Zweitens ist der Haftbefehl ein Ansporn für die Justiz in Lateinamerika, endlich selbst aktiv zu werden. Während in Europa der Fall Pinochet über die Bühne lief, konnte man beobachten, wie in Chile eine Klage nach der anderen eingereicht wurde. Und wahrscheinlich sind die derzeit laufenden Prozesse wegen Kindesentführung in Argentinien ebenfalls eine Folge von Garzóns Eifer. Ohne diese zaghaften Fortschritte könnte schließlich kein Präsident vollmundig Justizsouveränität für sein Land einfordern.

Drittens ist es zu begrüßen, daß überhaupt über die Menschenrechtsverletzungen gesprochen wird. Das ist nicht selbverständlich. Betrachtet man die Wahlergebnisse, scheint es, als wollten viele nichts wissen von den Schatten der Vergangenheit. Der Mörder Alfonso Portillo hat bei den guatemaltekischen Präsidentschaftswahlen am 7. November einen deutlichen Vorsprung gegenüber seinen Kontrahenten errungen.
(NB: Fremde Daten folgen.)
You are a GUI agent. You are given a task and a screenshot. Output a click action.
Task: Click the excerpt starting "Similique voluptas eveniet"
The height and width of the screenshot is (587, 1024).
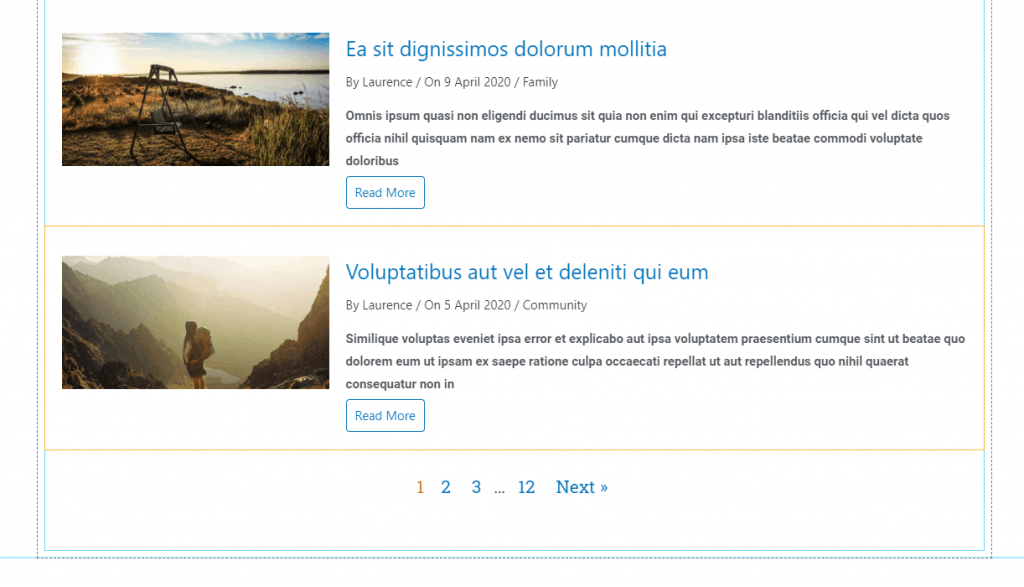[x=655, y=361]
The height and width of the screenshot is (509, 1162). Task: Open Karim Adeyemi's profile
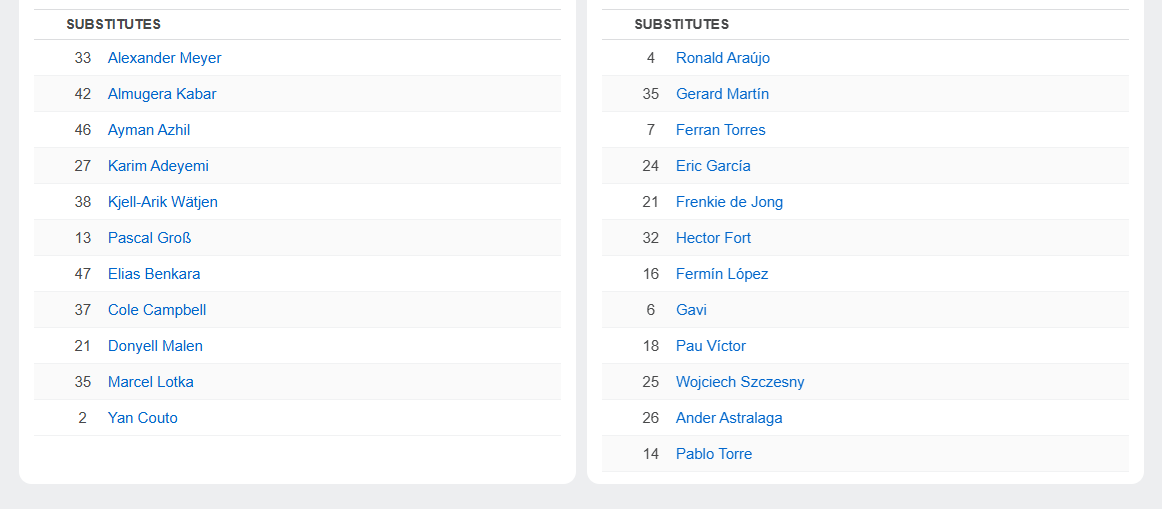tap(158, 166)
Keine tausend Kilometer nordwestlich von Rosario wurde mit Antonio Bussi ein argentinischer Abgeordneter gewählt, der den Blutrausch der siebziger Jahre mitorganisiert hat. Und noch ein bißchen weiter im Norden regiert – vom Volk gewählt – seit über zwei Jahren Hugo Bánzer, Boliviens Diktator von 1971–78. Vielleicht knöpft sich Garzón ihn als nächsten vor.